# Supplied records
▶
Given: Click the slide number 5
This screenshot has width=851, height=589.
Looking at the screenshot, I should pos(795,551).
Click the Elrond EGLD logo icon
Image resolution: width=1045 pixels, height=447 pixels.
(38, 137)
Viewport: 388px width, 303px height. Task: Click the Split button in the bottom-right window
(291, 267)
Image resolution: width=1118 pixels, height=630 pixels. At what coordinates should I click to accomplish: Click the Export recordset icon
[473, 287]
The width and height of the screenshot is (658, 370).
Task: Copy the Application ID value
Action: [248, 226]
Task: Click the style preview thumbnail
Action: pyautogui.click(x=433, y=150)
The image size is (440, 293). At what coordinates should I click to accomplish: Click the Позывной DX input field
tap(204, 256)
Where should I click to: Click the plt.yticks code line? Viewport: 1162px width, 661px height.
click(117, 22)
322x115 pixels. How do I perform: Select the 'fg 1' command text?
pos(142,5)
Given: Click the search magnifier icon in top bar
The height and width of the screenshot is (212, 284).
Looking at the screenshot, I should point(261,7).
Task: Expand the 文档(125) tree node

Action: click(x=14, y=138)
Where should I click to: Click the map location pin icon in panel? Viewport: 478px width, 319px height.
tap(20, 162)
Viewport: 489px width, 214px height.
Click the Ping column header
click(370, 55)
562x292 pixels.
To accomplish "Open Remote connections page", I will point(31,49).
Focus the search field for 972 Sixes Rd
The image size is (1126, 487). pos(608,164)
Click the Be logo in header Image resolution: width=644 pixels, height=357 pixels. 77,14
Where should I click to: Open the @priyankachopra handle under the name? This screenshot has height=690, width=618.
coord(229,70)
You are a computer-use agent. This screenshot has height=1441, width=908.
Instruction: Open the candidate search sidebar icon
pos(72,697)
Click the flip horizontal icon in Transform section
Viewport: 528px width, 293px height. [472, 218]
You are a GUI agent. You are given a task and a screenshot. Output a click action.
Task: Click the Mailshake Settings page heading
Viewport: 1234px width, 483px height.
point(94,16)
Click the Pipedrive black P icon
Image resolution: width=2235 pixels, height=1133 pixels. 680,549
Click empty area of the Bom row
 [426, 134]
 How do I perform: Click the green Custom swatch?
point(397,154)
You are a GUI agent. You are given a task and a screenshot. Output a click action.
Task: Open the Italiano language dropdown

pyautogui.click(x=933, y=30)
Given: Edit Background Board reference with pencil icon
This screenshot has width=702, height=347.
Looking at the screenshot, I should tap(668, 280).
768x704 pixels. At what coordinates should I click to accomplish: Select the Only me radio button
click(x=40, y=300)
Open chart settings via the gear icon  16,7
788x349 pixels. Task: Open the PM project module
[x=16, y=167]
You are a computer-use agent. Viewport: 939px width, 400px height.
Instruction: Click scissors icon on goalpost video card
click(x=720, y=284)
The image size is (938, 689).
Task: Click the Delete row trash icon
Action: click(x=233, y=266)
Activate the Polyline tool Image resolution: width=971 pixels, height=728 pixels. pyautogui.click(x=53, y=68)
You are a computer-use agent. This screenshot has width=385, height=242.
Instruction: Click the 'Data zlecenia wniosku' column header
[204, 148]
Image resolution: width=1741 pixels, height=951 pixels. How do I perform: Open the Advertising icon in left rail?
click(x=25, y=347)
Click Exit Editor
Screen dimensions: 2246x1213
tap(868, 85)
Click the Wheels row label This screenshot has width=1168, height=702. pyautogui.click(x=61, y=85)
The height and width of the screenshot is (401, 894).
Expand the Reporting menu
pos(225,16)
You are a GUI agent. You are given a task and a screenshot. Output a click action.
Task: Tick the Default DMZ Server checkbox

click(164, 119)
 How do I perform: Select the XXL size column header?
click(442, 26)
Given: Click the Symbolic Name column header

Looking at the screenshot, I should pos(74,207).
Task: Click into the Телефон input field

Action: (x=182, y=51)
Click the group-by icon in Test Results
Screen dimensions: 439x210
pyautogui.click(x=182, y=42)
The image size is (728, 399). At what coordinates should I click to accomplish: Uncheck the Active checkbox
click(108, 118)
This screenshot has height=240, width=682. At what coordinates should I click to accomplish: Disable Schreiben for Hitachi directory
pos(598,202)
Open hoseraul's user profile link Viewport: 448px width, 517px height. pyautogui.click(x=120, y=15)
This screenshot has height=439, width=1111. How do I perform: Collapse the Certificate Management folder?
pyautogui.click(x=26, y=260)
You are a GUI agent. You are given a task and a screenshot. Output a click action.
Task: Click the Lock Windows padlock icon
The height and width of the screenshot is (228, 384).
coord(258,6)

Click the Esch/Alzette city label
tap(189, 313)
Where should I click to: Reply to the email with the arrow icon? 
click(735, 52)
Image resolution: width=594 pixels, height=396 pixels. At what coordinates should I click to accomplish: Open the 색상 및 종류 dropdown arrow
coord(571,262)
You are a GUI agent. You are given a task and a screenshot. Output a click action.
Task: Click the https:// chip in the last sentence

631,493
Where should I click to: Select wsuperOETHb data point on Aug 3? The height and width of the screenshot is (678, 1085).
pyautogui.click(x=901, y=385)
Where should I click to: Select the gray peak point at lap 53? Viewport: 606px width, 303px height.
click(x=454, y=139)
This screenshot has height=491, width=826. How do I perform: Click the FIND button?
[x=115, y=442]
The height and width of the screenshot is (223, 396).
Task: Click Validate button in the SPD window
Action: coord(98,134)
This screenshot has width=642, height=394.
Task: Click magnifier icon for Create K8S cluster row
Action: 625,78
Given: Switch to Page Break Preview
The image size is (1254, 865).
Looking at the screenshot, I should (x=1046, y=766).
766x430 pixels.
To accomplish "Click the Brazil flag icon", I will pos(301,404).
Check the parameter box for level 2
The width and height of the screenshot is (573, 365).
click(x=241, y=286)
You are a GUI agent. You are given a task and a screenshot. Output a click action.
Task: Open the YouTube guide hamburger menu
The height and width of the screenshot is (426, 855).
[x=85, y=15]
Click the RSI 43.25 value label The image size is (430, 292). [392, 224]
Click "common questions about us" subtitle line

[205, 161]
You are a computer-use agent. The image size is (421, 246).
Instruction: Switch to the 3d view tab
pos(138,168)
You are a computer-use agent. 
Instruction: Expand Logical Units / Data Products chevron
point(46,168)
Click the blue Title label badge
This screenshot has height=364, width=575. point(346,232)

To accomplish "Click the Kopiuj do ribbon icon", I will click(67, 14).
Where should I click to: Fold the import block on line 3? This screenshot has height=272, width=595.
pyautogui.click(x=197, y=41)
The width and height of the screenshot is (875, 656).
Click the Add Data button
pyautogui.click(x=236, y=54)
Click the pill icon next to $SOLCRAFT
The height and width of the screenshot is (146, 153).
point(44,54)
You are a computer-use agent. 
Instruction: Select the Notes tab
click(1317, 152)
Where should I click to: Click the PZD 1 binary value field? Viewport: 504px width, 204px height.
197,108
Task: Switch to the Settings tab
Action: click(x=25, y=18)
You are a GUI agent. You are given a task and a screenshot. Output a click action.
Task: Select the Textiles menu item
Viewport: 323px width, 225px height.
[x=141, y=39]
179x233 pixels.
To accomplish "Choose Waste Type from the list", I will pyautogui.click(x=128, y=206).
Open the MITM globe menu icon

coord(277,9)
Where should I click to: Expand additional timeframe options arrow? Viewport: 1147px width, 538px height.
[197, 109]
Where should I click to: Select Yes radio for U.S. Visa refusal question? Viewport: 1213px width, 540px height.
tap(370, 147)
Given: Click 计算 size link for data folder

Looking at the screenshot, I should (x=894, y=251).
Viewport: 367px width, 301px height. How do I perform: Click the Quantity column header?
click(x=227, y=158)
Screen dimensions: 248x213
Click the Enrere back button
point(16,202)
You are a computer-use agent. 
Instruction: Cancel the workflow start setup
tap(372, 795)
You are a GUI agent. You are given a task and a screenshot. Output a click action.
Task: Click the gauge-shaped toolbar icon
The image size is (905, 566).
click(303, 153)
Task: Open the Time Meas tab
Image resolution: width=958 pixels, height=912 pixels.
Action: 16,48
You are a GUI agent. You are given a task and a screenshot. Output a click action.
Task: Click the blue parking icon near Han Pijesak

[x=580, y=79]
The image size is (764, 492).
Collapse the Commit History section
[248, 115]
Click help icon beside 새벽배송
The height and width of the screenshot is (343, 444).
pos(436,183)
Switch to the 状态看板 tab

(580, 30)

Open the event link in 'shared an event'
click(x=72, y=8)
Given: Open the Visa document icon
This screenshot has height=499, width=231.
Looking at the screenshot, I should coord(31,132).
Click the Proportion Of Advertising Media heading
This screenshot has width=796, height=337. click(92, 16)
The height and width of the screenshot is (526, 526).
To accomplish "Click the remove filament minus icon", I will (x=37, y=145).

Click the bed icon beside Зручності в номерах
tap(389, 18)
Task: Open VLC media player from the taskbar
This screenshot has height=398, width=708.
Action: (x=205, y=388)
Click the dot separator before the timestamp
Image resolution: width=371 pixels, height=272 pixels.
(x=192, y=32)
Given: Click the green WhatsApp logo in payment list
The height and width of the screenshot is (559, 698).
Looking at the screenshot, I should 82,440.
◀
In the entries above, locate every line with the word "logo" and copy it.

# Task result
Click the Elrond EGLD logo icon
Click the Be logo in header Image resolution: width=644 pixels, height=357 pixels. 77,14
Given: Click the green WhatsApp logo in payment list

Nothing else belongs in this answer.